A policy win three years in the making

At minutes to midnight, the Property Council finalised three years of discussions with the Federal Government on the implementation of the US Government’s Foreign Account Tax Compliant Act (FATCA).

Belinda Ngo, the Property Council’s new executive director for International and Capital Markets was sweating an email from the Treasury about how the Australian Government would recognise the activities of Australian listed property trusts (AREITS) as part of FATCA.

“We have been negotiating on FATCA for three years. It was vitally important we got it fixed and the deadline set by law was 1 July.  The signed advice from Treasury made it on 30 June, just as the deadline was about to expire. This was a must-have announcement for the industry and we were sweating it. In the end, this was a win for common sense and a win dealing with an incredibly complex issue which had potentially massive implications for the AREITS”, said Ngo.

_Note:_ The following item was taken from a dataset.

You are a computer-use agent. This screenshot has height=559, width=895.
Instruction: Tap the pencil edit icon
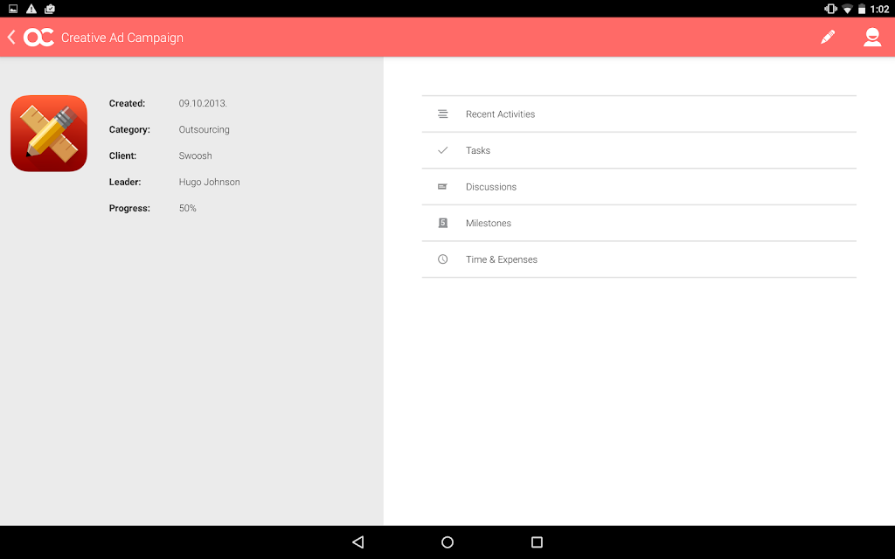pyautogui.click(x=828, y=37)
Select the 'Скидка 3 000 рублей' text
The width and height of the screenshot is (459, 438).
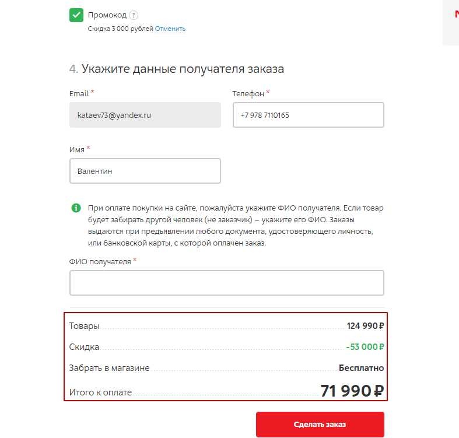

At the heart of the complexity was that the FATCA regime was fundamentally unworkable in terms of Australia’s regulatory structure. The FATCA regime requires Australian financial institutions to identify and report US investors to ensure they are meeting their US tax obligations.

A narrow interpretation of the FATCA rules would have required AREITs to identify all US investors via a pre-trade requirement – that is, before an investor acquires units. This is simply not possible under Australia’s share trading framework, given the role of brokers.  At worse, this would have forced AREITs to close existing investor accounts or refuse to on-board new equity investors.

“We had to work through not one, but two regulatory regimes. I pay tribute to the Treasury and the ATO who had to reconcile our international obligations with the day-to-day experiences of the Australian market place”, says Ngo. 

“This is a significant win. It’s not going to make life easier, but it certainty will ensure life doesn’t get significantly worse for the AREITs. The 1 July deadline also coincided with the start date of Common Reporting Standard regime (CRS), which gives rise to similar implementation issues for AREITs. The good news is that both the Treasury and ATO support FATCA and CRS reporting on a pre-trade or post-trade best endeavours approach.”

Ngo says the Property Council’s International and Capital Markets Division has been in contact with its members providing them with details about how the Treasury decision will impact them and what they must do to comply with FATCA as well as CRS.